• WHAT THE TASK ASKS: The line with "Image resolution: width=765" through the last line of the entries: give these again exactly, and only these, without any pictures.

BEGIN SUPPLIED DATA

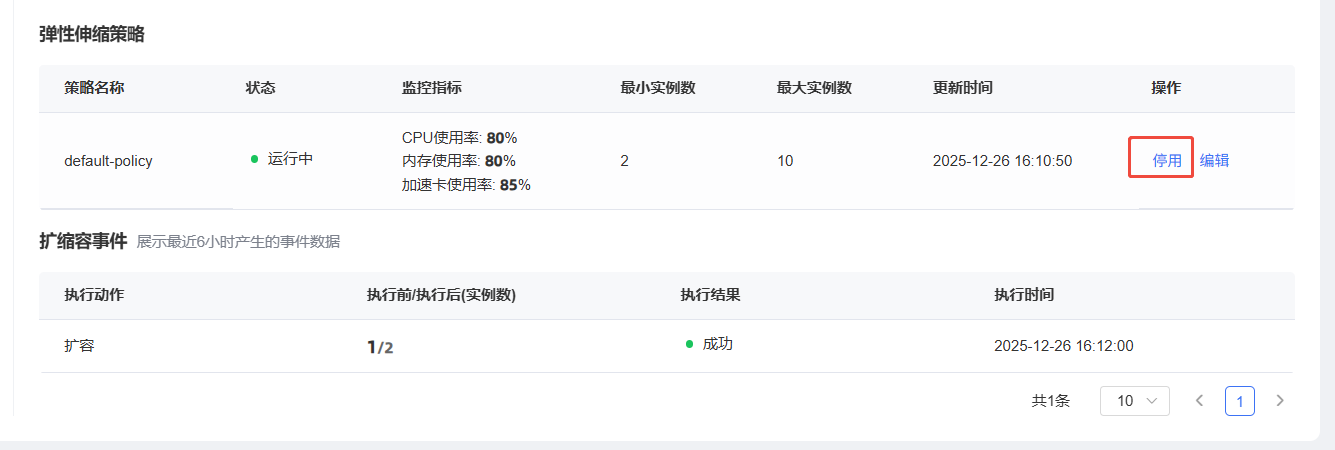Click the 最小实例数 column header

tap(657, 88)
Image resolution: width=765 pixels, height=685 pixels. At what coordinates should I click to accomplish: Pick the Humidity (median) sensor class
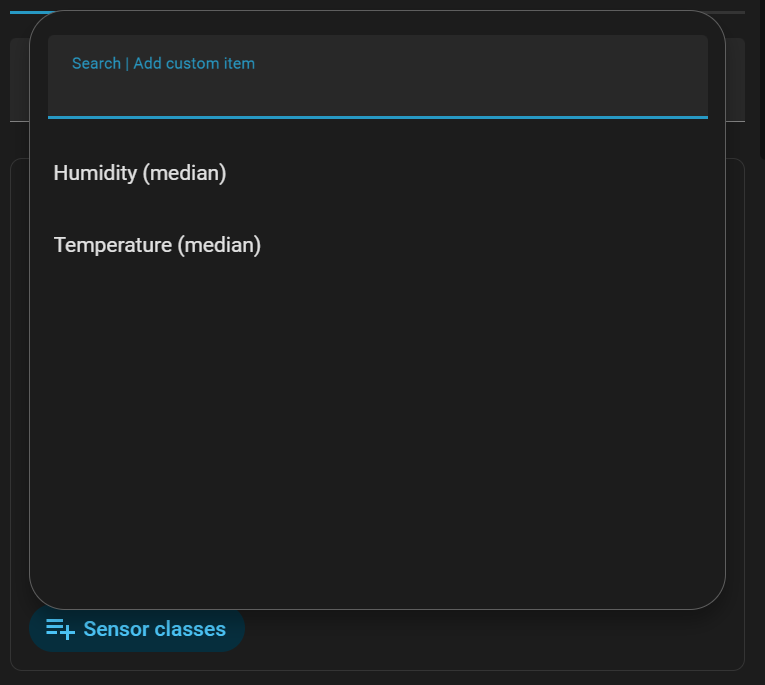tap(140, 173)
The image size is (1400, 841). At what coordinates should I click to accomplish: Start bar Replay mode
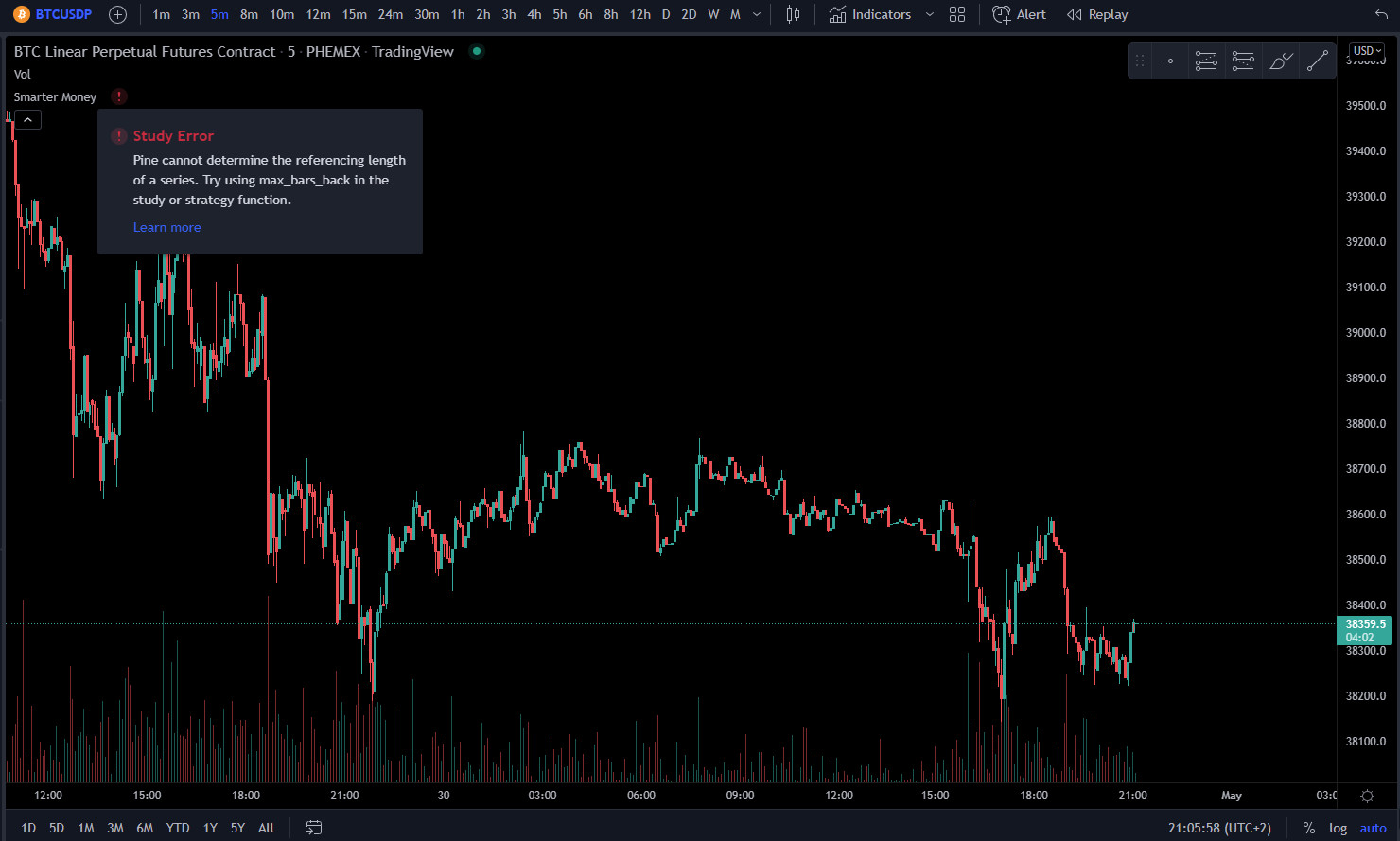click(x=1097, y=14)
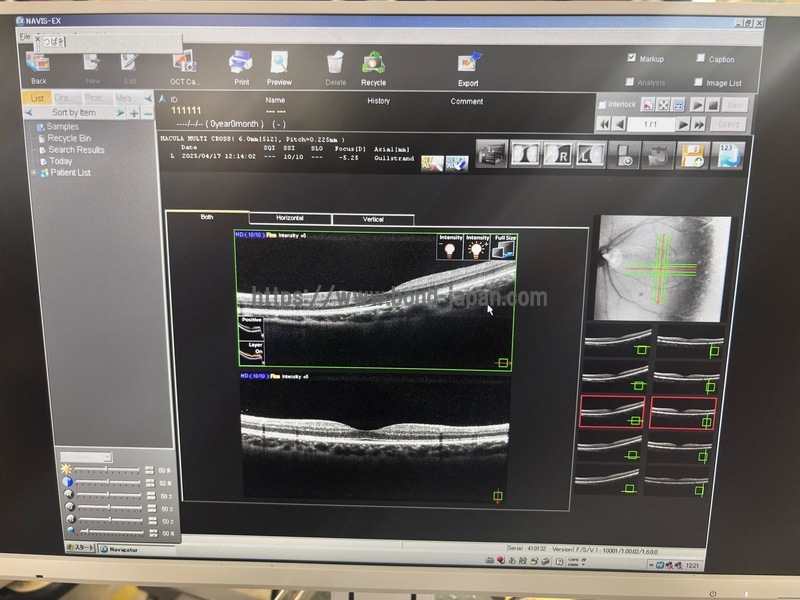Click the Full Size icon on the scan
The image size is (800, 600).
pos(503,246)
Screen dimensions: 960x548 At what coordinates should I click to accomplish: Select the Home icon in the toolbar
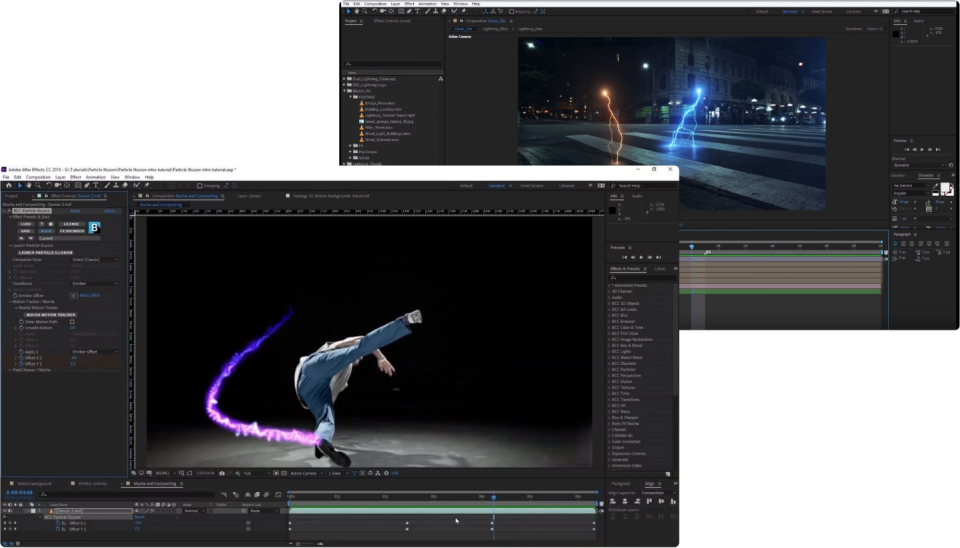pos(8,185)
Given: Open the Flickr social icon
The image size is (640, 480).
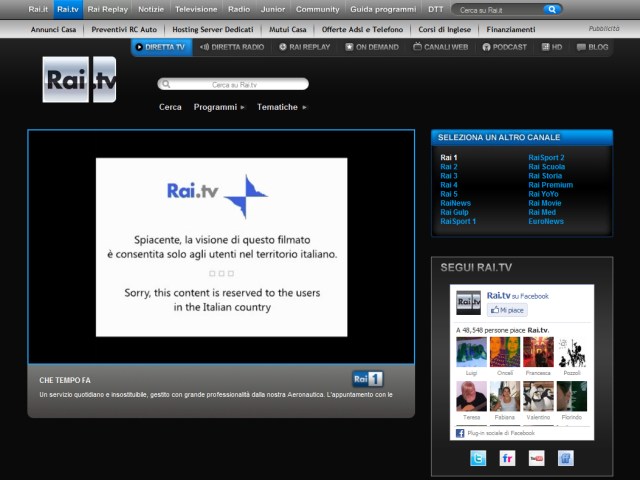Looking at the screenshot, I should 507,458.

END SUPPLIED DATA

• ANSWER SECTION:
Image resolution: width=765 pixels, height=685 pixels. At what coordinates should I click to accomplish: Pick the Humidity (median) sensor class
tap(140, 173)
The image size is (1400, 841). At what coordinates should I click to accomplish: Start bar Replay mode
click(x=1097, y=14)
Click the Full Size icon on the scan
The image size is (800, 600).
pos(503,246)
Screen dimensions: 960x548 At what coordinates should I click to accomplish: Select the Home icon in the toolbar
pos(8,185)
Given: Open the Flickr social icon
The image size is (640, 480).
Looking at the screenshot, I should 507,458.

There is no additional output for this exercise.